» **EXERCISE DETAILS**
Although the entries contain pictures, return everything else in them verbatim and omit the pictures.

● ● ● ●

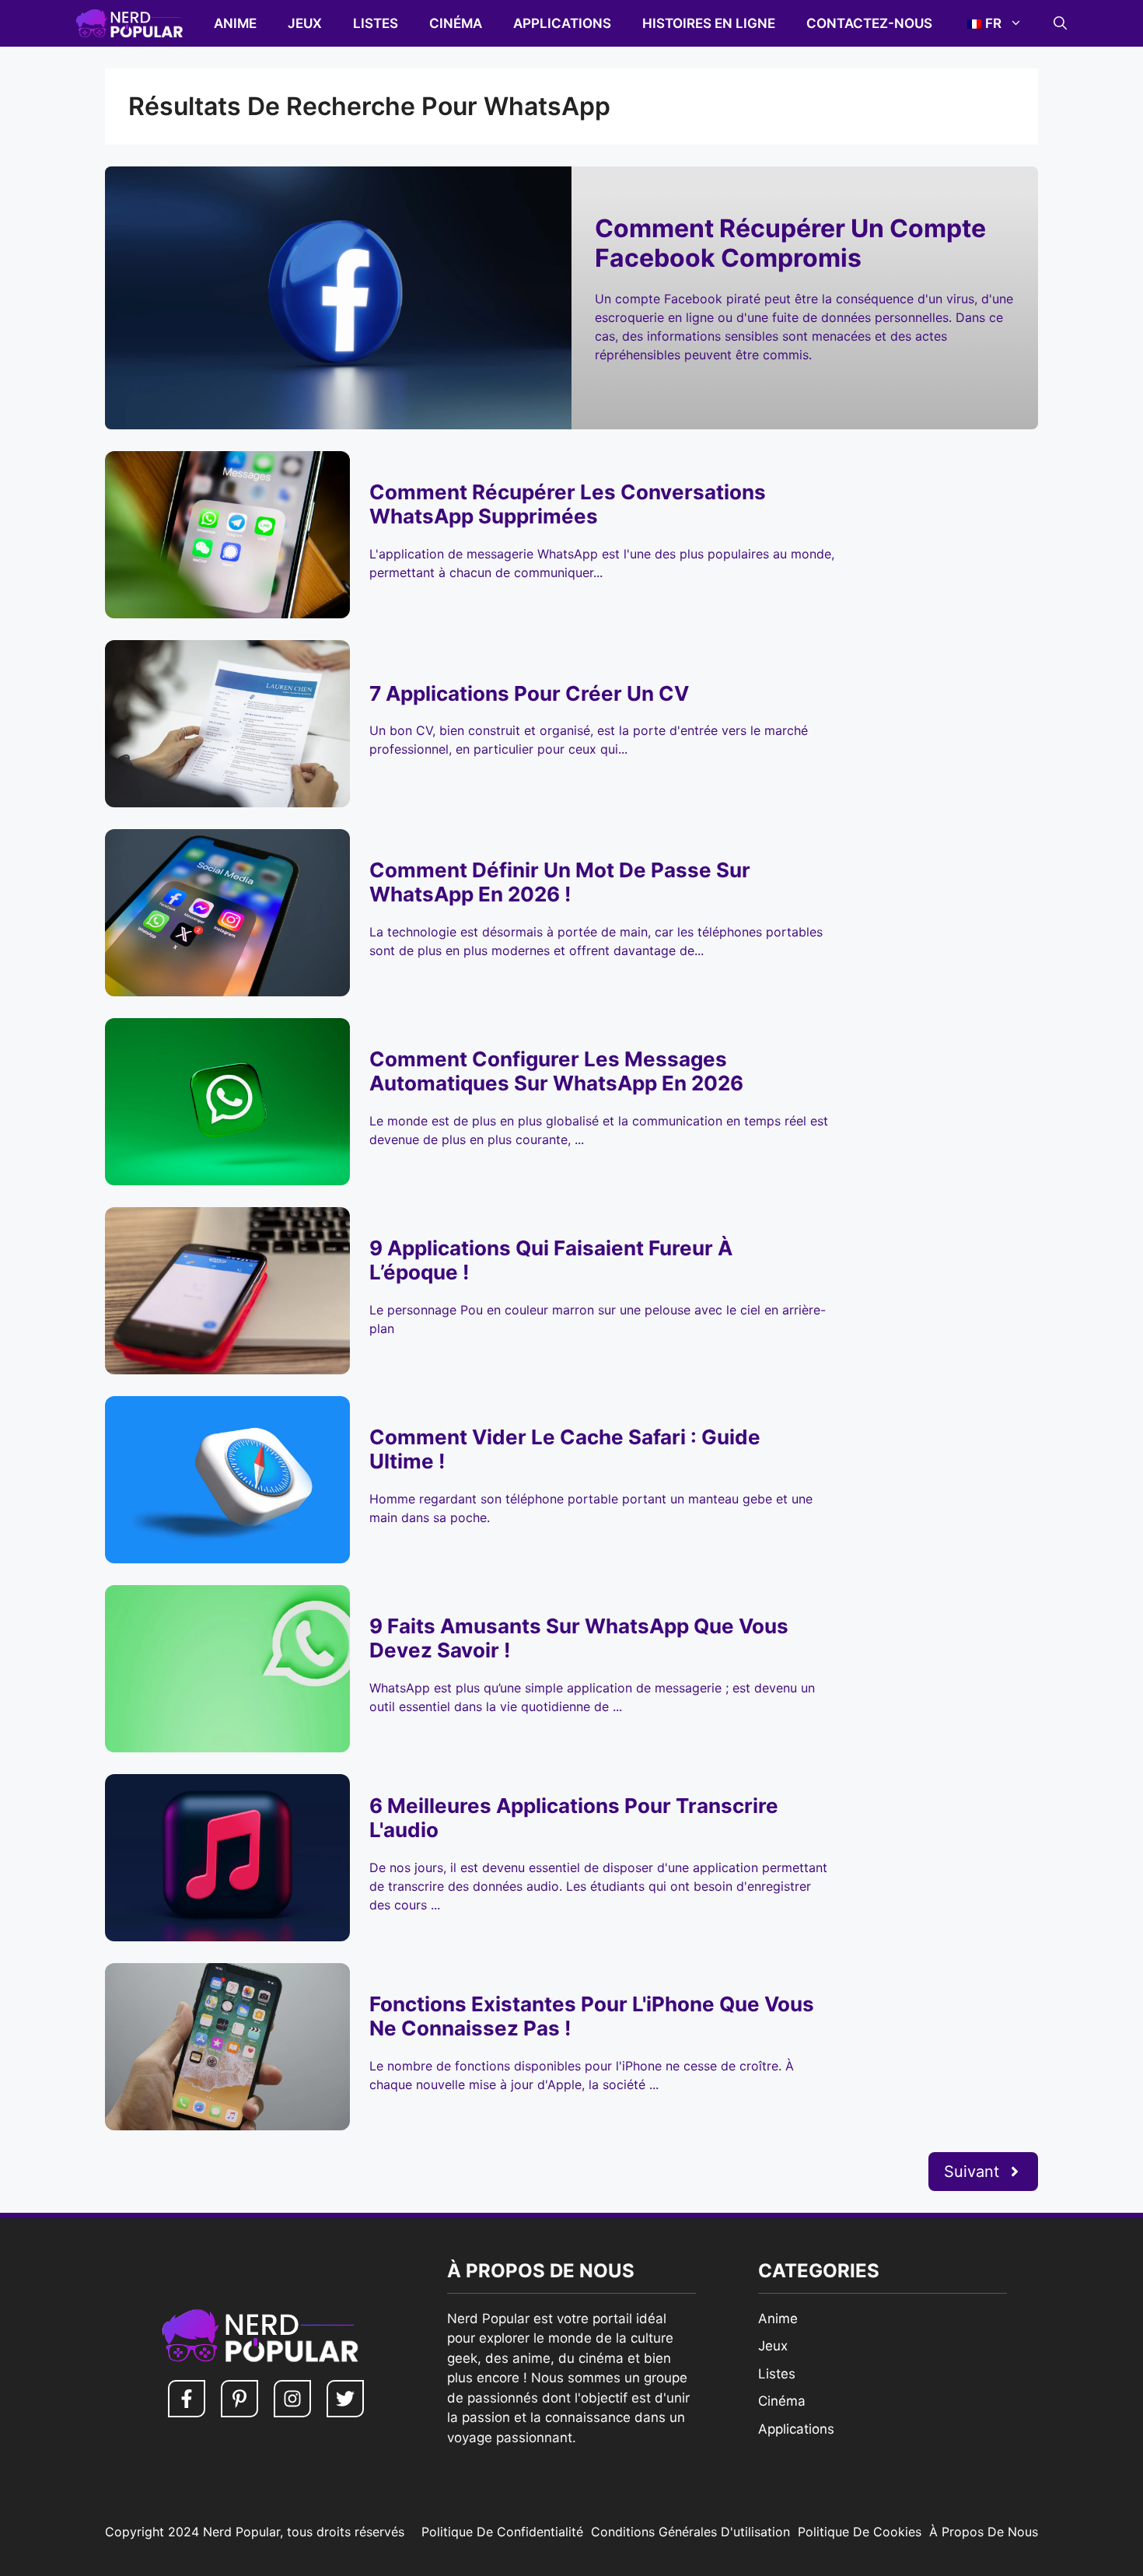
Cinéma (455, 23)
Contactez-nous (869, 23)
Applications (562, 23)
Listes (375, 23)
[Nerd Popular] (129, 23)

● ● ● ●

» **THE COMPLETED TASK**
Cinéma (455, 23)
Contactez-nous (869, 23)
Applications (562, 23)
Listes (375, 23)
[Nerd Popular] (129, 23)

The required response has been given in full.